MODERNISASI
DI JANTUNG BUDAYA JAWA
(MANGKUNEGARAN
1896-1944)
Oleh
:
SUFANDI
ISWANTO
PROGRAM
PASCASARJANA
UNIVERSITAS
SEBELAS MARET
Priode
akhir abad ke-19 dan awal abad ke-20 bagi masyarakat Jawa merupakan masa yang
penuh dengan perubahan. Perubahan itu hampir mencakup segala aspek kehidupan,
baik politik, ekonomi maupun sosial budaya. Faktor yang mempengaruhi perubahan
sosial salah satunya, perubahan tersebut yang sering dinamakan westernisasi (proses masuknya kebudayaan
Barat). Westernisasi tidak berjalan muncul dengan tiba-tiba. Proses itu awalnya
hanya pada kulit budaya dan masyarakat Jawa, dan secara bertahap masuk ke
jantung pusat kekuasaan dan kebudayaan Jawa yang berakibat perubahannya saat
ini.
Sebenarnya
ada tiga fase pembebasan masuknya budaya Barat ke dalam masyarakat Jawa. Fase pertama merupakan fase pertama kontak
antara VOC dan para raja dan sultan yang berlangsung pada abad ke-17. Fase kedua, yakni terjalinnya kontak antara
VOC dan penguasa bumiputra yang lebih rendah, yaitu dengan para bupati. Fase ketiga adalah fase merembesnya
kebudayaan Barat sampai pada masyarakat Jawa yang kemudian membawa dampak pada
perubahan masyarakat dan kebudayaannya. Fase ketiga ini terjadi pada
pertengahan abad dan akhir abad ke-19 dan awal abad ke-20. Pada dua abad ini
hubungan antara penduduk bumiputra dengan orang-orang barat semakin terbuka dan
lebih intensif dibandingkan dengan abad-abad sebelumnya.
Sistem
sosial dan sistem nilai budaya penduduk Jawa mengalami perubahan drastis
sebagai akibat pengaruh Barat terasa pada akhir abad ke-19 dan awal abad ke-20,
yakni sejak adanya kebijakan Tanam Paksa hingga Politik Etis. Sejak inilah
orang Jawa sampai saat ini banyak mengenal tata pemerintahan, pemikiran, dan
cara hidup orang orang Barat karena terlibat dalam masalah-masalah birokrasi,
ekonomi dan pendidikan yang diperkenalkan oleh Pemerintahan Hindia Belanda
(masa titik kulminasi pembaratan dalam tubuh masyarakat Jawa).
Dengan
masuknya birokrasi Barat, jawa kini diperkenalkan sistem birokrasi Barat yang
legal rasional sebagai pengganti birokrasi tradisional yang feodalistik. Namun
pada kenyataannya malah timbul wajah lain dalam birokrasi di Jawa, yaitu
terjadinya dualisme birokrasi, yakni di tingkat atas berlaku birokrasi yang
legal rasional, sedangkan ditingkat bawah masih berlaku birokrasi tradisional.

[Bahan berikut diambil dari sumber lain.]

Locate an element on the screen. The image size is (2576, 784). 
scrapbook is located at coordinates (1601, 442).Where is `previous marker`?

Dalam bidang ekonomi , dampak adanya proses westernisasi itu juga melahirnya
ekonomi dualistik, yaitu suatu tanaman ekonomi yang berbelah dua, yakni ekonomi
modern yang padat modal, dikelola menurut manajemen modern, dan menghasilkan
produksi untuk ekspor di satu pihak serta ekonomi tradisional yang rentan
modal, dikelola menurut manajemen tradisional, dan hanya menghasilkan
barang-barang untuk subtensi. Yang termasuk kelompok pertama adalah
industri-industri perkebunan swasta yang umumnya dikelola orang-orang Eropa dan
Timur Asing, sedangkan kelompok kedua merupakan ekonomi dari masyarakat bumiputra
yang pada umumnya berada pada daerah pedesaan.
Proses
modernisasi dan westernisasi itu telah menimbulkan reaksi dari masyarakat bumiputra.

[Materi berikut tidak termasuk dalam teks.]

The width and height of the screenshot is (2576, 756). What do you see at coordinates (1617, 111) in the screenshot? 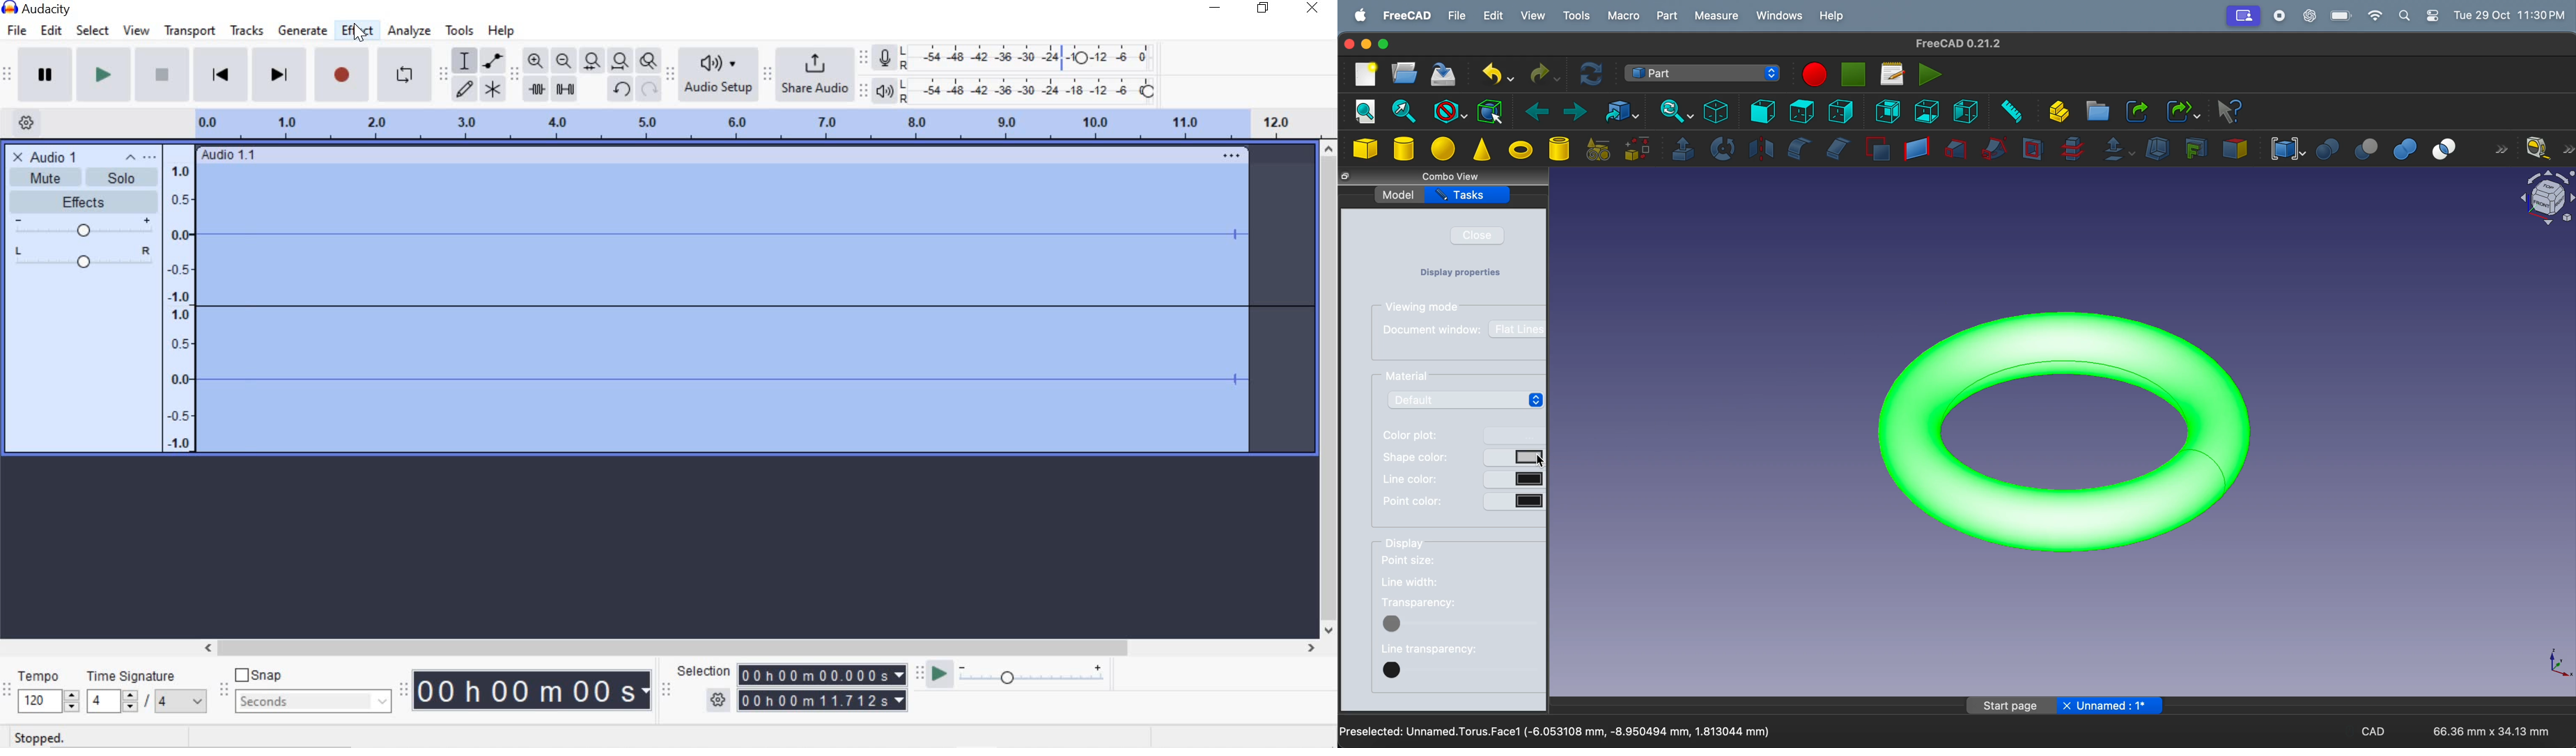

Ada tiga kelompok yang menanggapi intervensi budaya Barat dan struktur
masyarakat Jawa. Kelompok pertama adalah mereka yang menentang westernisasi
dengan segala dampaknya karena dianggap mengguncangkan tanaman lama. Kelompok
ini bersifat aktif dengan melakukan pemberontakan terhadap protes sosial, dan
sebagainya, sedangkan yang bersifat pasif
minsalnya sindiran dari cara seni, lukisan dan karya sastra. Kelompok
kedua mereka yang bersifat konformis dengan hadirnya budaya baru itu, tetapi
tentap berprinsip pada gagasan-gagasan lama. Kelompok ketiga adalah mereka yang
cenderung menjadi sama dengan Barat itu.
Pemerintahan
kerajaan Jawa di Surakarta, termasuk Mangkunegara adalah kerajaan
mangkunegaralah yang paling berhasil menyesuaikan diri dengan keadaan baru pada
masa kolonial. Mangkunegara juga satu-satunya istana yang masih memelihara
tradisi militer dari bangsawan Jawa meskipun dibawah kekuasaan Belanda. Legiun
Mangkunegaran yang terdiri dari pasukan infanteri, kavaleri dan artileri, tetap
dipertahankan dengan dukunga keungan Belanda. Mangkunegara juga mengembangkan
perusahaan perkebunan secara luas, khususnya untuk komoditas kopi dan gula.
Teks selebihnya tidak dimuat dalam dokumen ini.